◆ **Text block**:

○ ○ ○ ○ ○

31 October 2018

If you are pregnant you can measure your blood pressure, make a heart movie or maybe even an ultrasound with smart technology at home, and share it with your (house) doctor via 'the cloud' instead of going to the hospital. A patch that measures your heart rate, stress level and many more things, and gives a signal to your doctor if something seems to go wrong. A chatbot that provides you with health advice or a virtual doctor's assistant. Or your smartphone as health monitor that collects data and shares it with researchers.

These are some examples of technological applications in healthcare that were reviewed during the RIHS public evening 'Dag dokter ... Is de dokter straks digitaal?' on Monday 29 October. Three researchers from the Radboud Institute for Health Sciences gave about 70 visitors from Nijmegen and surroundings an insight into the digitization of healthcare and what we can expect.
Biomedical researcher Tom van de Belt kicked off the evening, while the audience could watch his vital values on a screen, such as stress level, heart rate, breathing and temperature. All measured by a smart patch on his body. One of the many examples of smart devices with which people can already keep an eye on their own health, and can share that data with their doctor and for scientific research. Because one thing is certain according to Van de Belt: "It's not about technology anymore, but about what we do with it. Care is increasingly becoming 'from hospital, to home, to phone'. Technological applications, for example, ensure that we can monitor people remotely, which means that they have to go to the hospital much less often. I am proud that we are already working in the Radboudumc with very advanced care. "

○ ○ ○ ○ ○

◆ **What the task requires**:
According to the report on the RIHS public evening about digital healthcare, about how many visitors attended, and where were they from?

◆ **Provided data**:

○ ○ ○ ○ ○

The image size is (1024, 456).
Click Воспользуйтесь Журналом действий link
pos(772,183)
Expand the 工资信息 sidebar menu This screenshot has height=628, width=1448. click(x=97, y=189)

○ ○ ○ ○ ○

◆ **Exercise answer**:
About 70 visitors from Nijmegen and surroundings.